The circus owner is planning to ship his 50 elephants and so he needs a rough estimate of the total weight of the elephants. As weighing an elephant is a cumbersome process, the owner wants to estimate the total weight by weighing just one elephant. Which elephant should he weigh? So the owner looks back on his records and discovers a list of the elephants’ weights taken 3 years ago. He finds that 3 years ago, Sambo, the middle-sized elephant was the average (in weight) elephant in the herd. he checks with the elephant trainer who reassures him (the owner) that Sambo may still be considered to be the average elephant in the herd. Therefore, the owner plans to weigh Sambo and take \(50y\) (where \(y\) is the present weight of Sambo) as an estimate of the total weight \(Y =Y_1+Y_2+...+Y_{50}\) of the 50 elephants. But the circus statistician is horrified when he learns of the owner’s purposive sampling plan. ‘How can you get an unbiased estimate of Y this way?’ protests the statistician. So, together they work out a compromise sampling plan. With the help of a table of random numbers they devise a plan that allots a selection probability of 99/100 to Sambo, and equal selection probabilities to each of the other 49 elephants. Naturally, Sambo is selected and the owner is happy. ‘How are you going to estimate \(Y\)?’ asks the statistician. ‘Why? The estimate ought to be \(50y\) of course,’ says the owner. ‘Oh! No! That cannot possibly be right,’ says the statistician, ‘I recently read an article in the where it is proved that the Horvitz-Thompson estimator is the unique hyperadmissible estimator in the class of all generalized polynomial unbiased estimators.’ ‘What is the Horvitz-Thompson estimate in this case?’ asks the owner, duly impressed. ‘Since the selection probability of Sambo in our plan was 99/100,’ says the statistician, ‘the proper estimate of \(Y\) is (i)___ and not \(50y\).’ ‘And, how would you have estimated \(Y\),’ inquires the incredulous owner, ‘if our sampling plan made us select, say the big elephant Jumbo?’ ‘According to what I understand of the Horvitz-Thompson estimation method,’ say the unhappy statistician, ‘the proper estimate of Y would then have been (ii)___ , where \(y\) is Jumbo’s weight.’ That is how the statistician lost his circus job (and perhaps became a teacher of statistics!).”

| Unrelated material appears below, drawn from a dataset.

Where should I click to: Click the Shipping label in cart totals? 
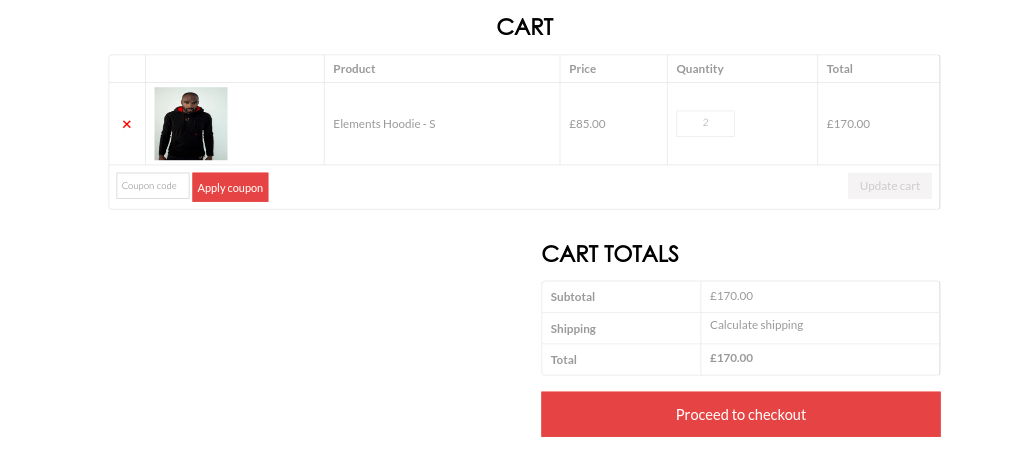573,329
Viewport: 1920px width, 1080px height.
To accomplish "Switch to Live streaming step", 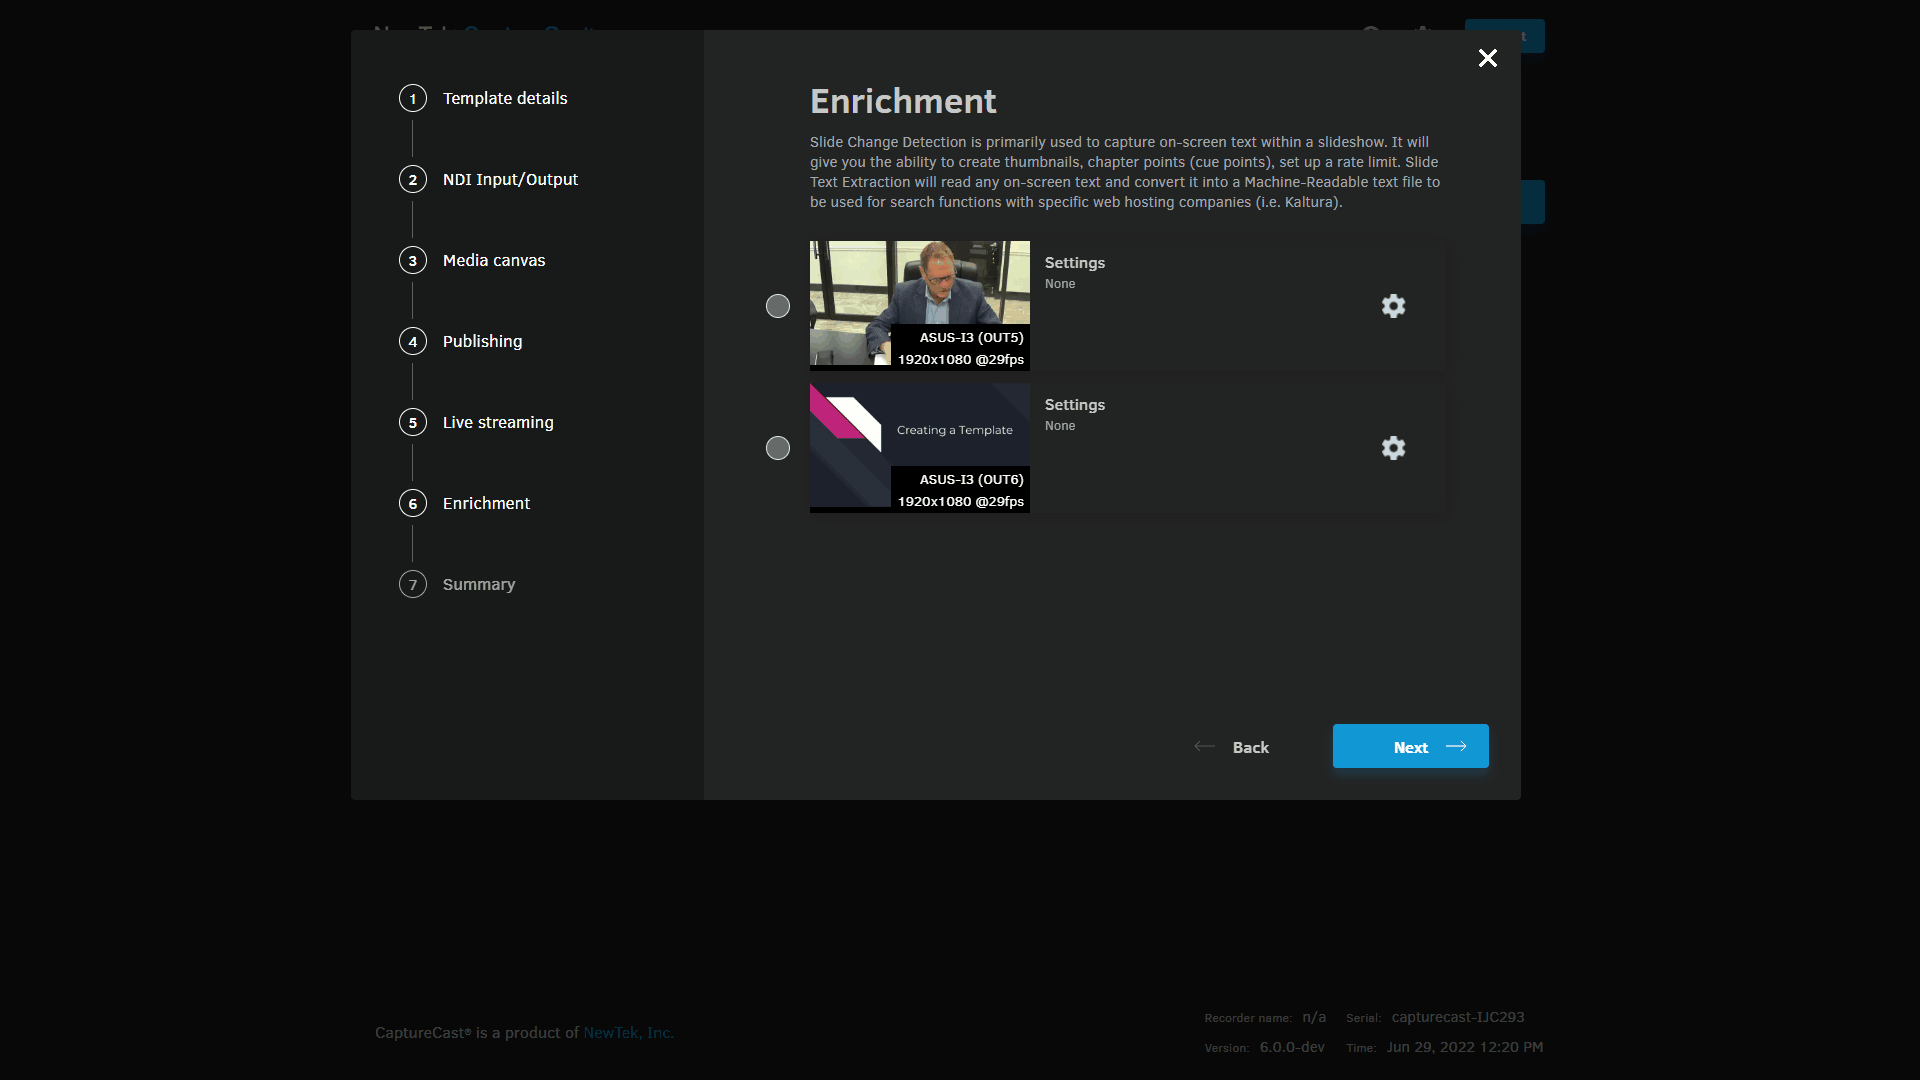I will (498, 422).
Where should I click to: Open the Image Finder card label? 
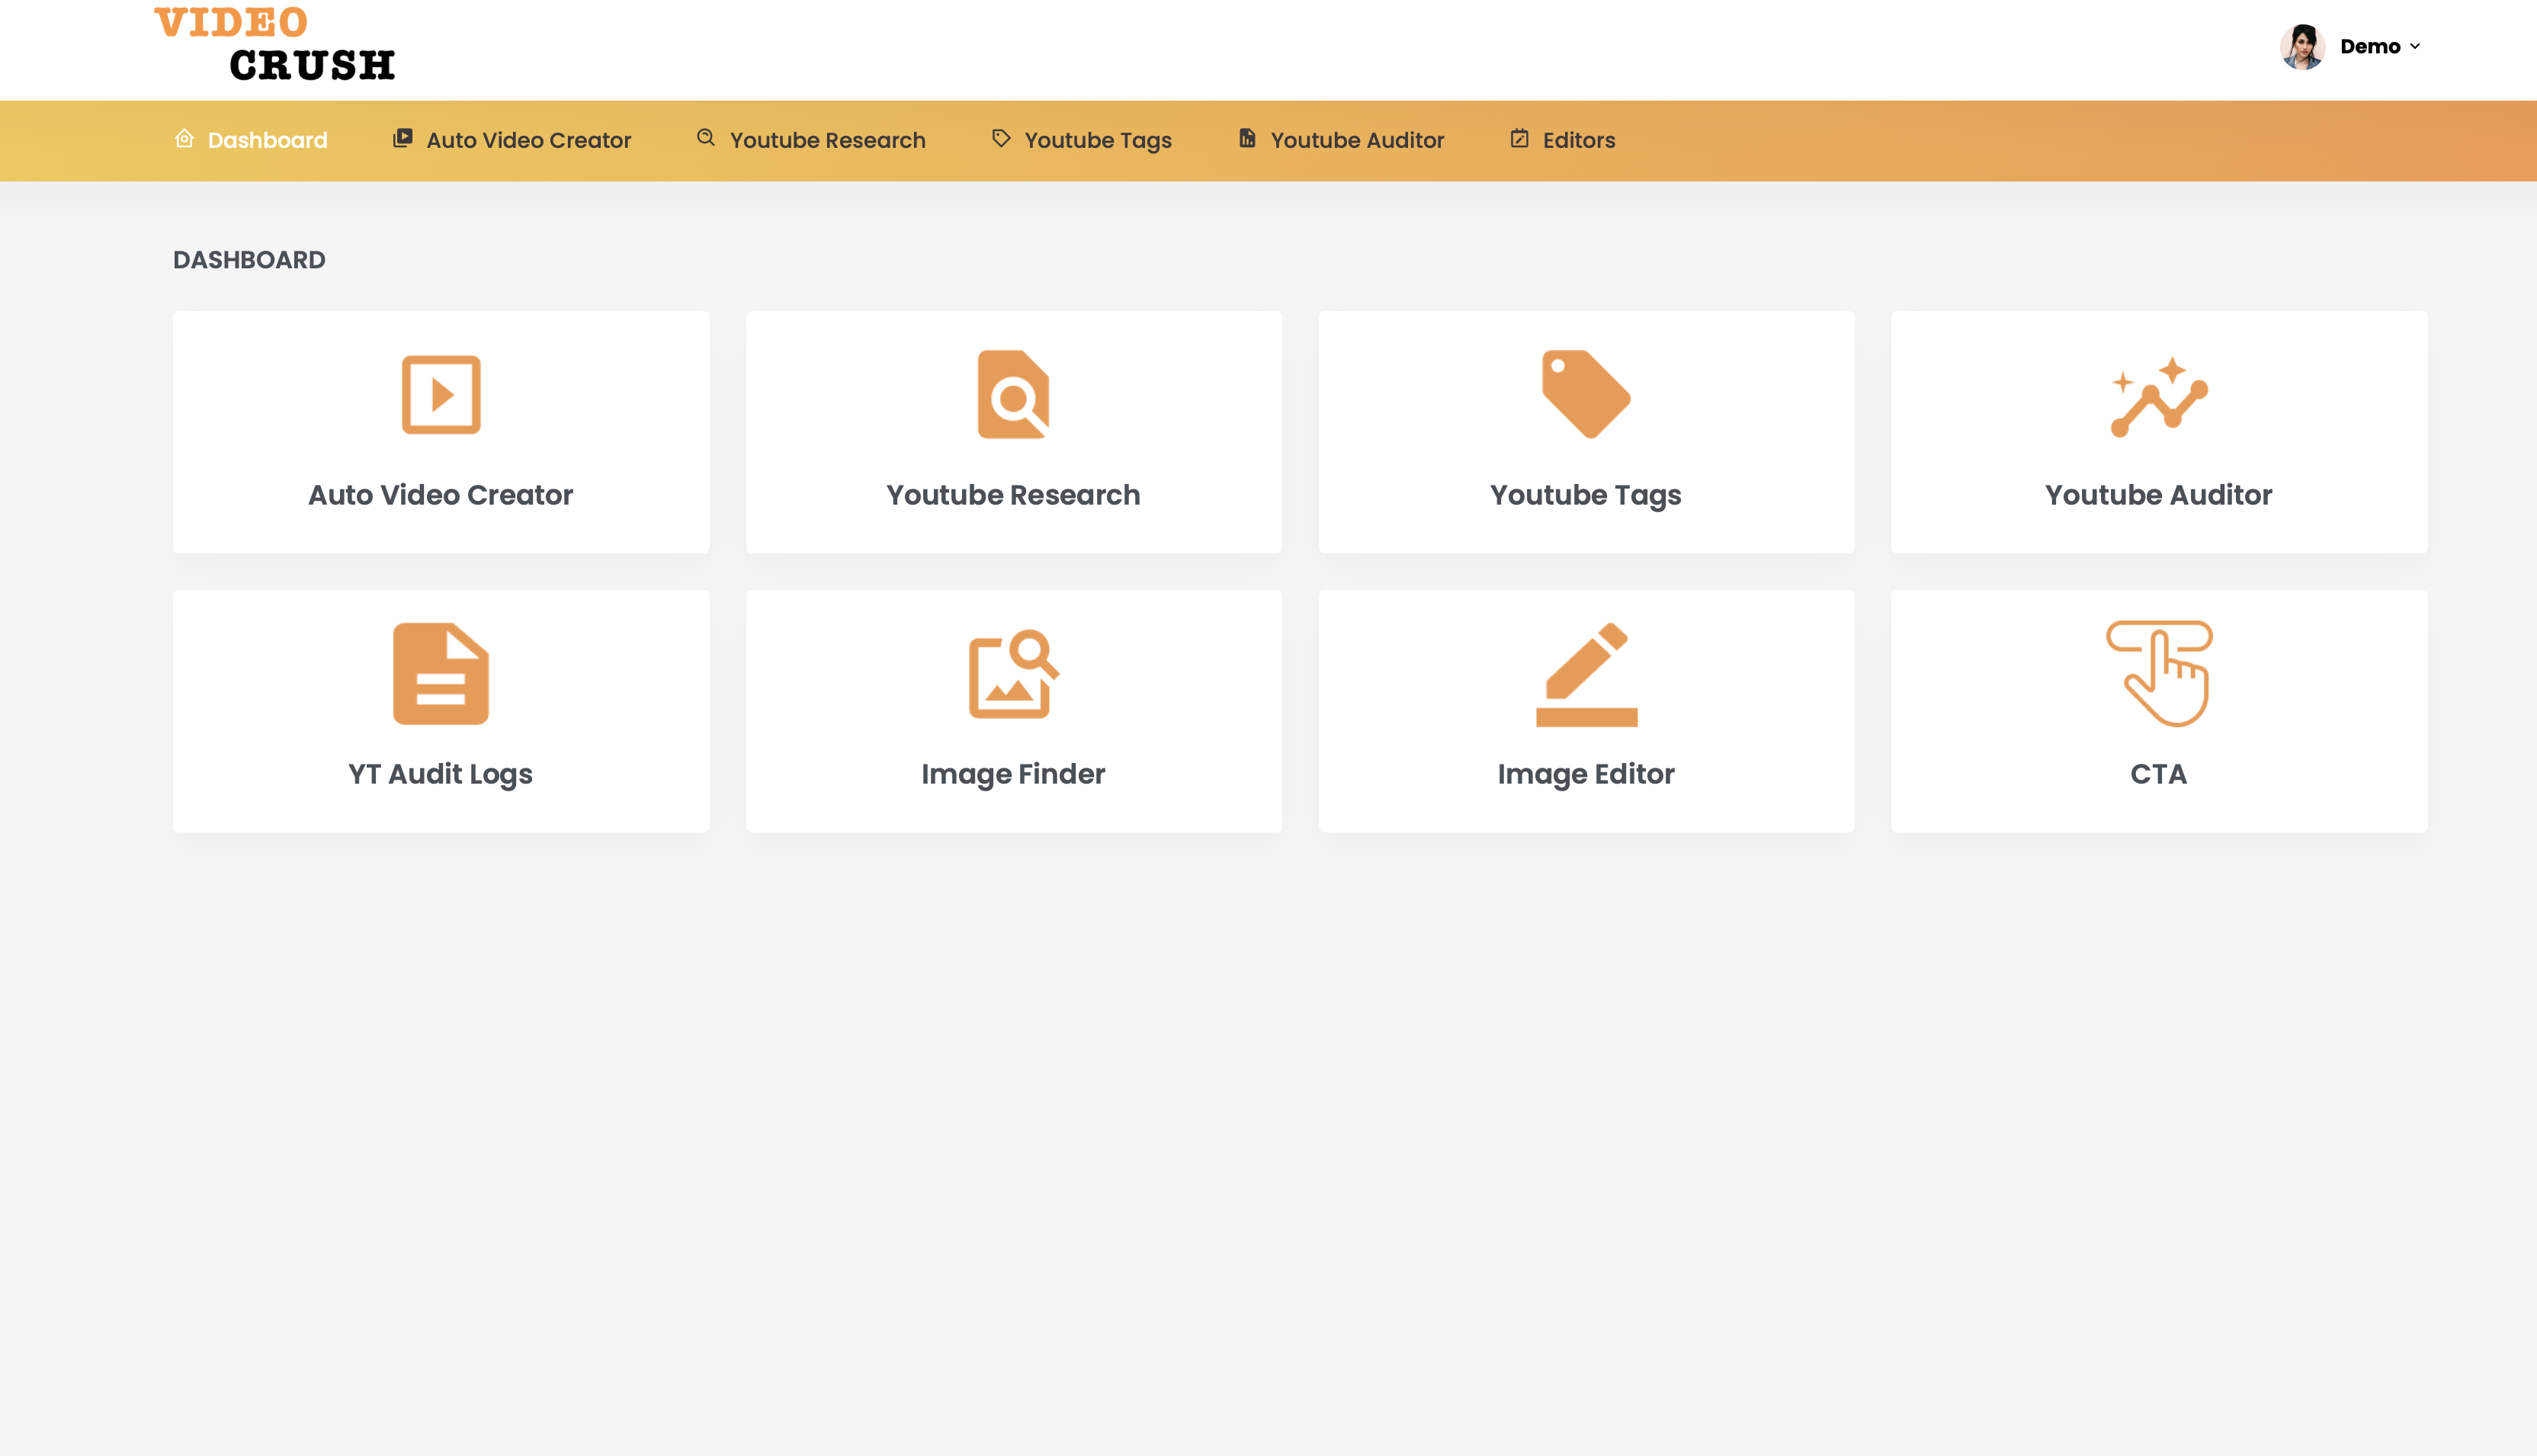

Show that the Horvitz-Thompson estimator for a finite population is unbiased: \(\widehat{Y}_{H T}= \sum_{i=1}^{N} \frac{I_{i} y_{i}}{\pi_{i}} = Y\)
Fill in the blanks in (i) and (ii). Explain why or why not the answers you provided make sense.
Based on your answers to part (a) and (b), discuss when should (not) one adopt the Horvitz-Thompson estimator.